» About this exercise: Please copy each of the following items word for word.

--- Provided data Enclosed Below ---

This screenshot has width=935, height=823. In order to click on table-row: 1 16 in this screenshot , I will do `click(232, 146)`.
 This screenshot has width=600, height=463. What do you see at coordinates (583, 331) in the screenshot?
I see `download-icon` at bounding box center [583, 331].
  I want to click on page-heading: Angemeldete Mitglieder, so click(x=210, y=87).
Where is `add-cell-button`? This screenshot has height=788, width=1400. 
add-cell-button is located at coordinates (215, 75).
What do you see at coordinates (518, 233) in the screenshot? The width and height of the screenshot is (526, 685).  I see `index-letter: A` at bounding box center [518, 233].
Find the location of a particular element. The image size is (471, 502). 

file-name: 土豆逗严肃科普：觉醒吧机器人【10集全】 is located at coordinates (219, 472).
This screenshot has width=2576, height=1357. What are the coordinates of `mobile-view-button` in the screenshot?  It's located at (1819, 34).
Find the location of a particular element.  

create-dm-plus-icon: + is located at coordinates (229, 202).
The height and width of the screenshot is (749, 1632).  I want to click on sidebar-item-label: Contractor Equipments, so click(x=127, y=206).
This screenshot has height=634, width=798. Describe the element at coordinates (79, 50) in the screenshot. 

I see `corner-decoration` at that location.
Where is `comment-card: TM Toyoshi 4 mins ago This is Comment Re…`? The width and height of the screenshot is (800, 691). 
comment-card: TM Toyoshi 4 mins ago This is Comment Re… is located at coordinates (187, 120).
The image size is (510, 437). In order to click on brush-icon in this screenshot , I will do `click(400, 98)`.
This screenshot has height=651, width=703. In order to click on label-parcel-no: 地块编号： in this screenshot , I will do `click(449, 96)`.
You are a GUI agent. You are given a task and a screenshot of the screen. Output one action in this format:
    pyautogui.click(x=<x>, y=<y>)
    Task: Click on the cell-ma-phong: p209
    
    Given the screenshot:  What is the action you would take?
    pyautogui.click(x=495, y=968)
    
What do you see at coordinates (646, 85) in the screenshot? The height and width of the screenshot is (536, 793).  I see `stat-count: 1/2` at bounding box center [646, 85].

--- End of Enclosed Provided data ---

» Final answer:
This screenshot has width=935, height=823. In order to click on table-row: 1 16 in this screenshot , I will do `click(232, 146)`.
 This screenshot has width=600, height=463. What do you see at coordinates (583, 331) in the screenshot?
I see `download-icon` at bounding box center [583, 331].
  I want to click on page-heading: Angemeldete Mitglieder, so click(x=210, y=87).
Where is `add-cell-button`? This screenshot has height=788, width=1400. 
add-cell-button is located at coordinates (215, 75).
What do you see at coordinates (518, 233) in the screenshot? The width and height of the screenshot is (526, 685).  I see `index-letter: A` at bounding box center [518, 233].
Find the location of a particular element. The image size is (471, 502). 

file-name: 土豆逗严肃科普：觉醒吧机器人【10集全】 is located at coordinates (219, 472).
This screenshot has width=2576, height=1357. What are the coordinates of `mobile-view-button` in the screenshot?  It's located at (1819, 34).
Find the location of a particular element.  

create-dm-plus-icon: + is located at coordinates (229, 202).
The height and width of the screenshot is (749, 1632).  I want to click on sidebar-item-label: Contractor Equipments, so click(x=127, y=206).
This screenshot has height=634, width=798. Describe the element at coordinates (79, 50) in the screenshot. 

I see `corner-decoration` at that location.
Where is `comment-card: TM Toyoshi 4 mins ago This is Comment Re…`? The width and height of the screenshot is (800, 691). 
comment-card: TM Toyoshi 4 mins ago This is Comment Re… is located at coordinates (187, 120).
The image size is (510, 437). In order to click on brush-icon in this screenshot , I will do `click(400, 98)`.
This screenshot has height=651, width=703. In order to click on label-parcel-no: 地块编号： in this screenshot , I will do `click(449, 96)`.
You are a GUI agent. You are given a task and a screenshot of the screen. Output one action in this format:
    pyautogui.click(x=<x>, y=<y>)
    Task: Click on the cell-ma-phong: p209
    
    Given the screenshot:  What is the action you would take?
    pyautogui.click(x=495, y=968)
    
What do you see at coordinates (646, 85) in the screenshot? The height and width of the screenshot is (536, 793).  I see `stat-count: 1/2` at bounding box center [646, 85].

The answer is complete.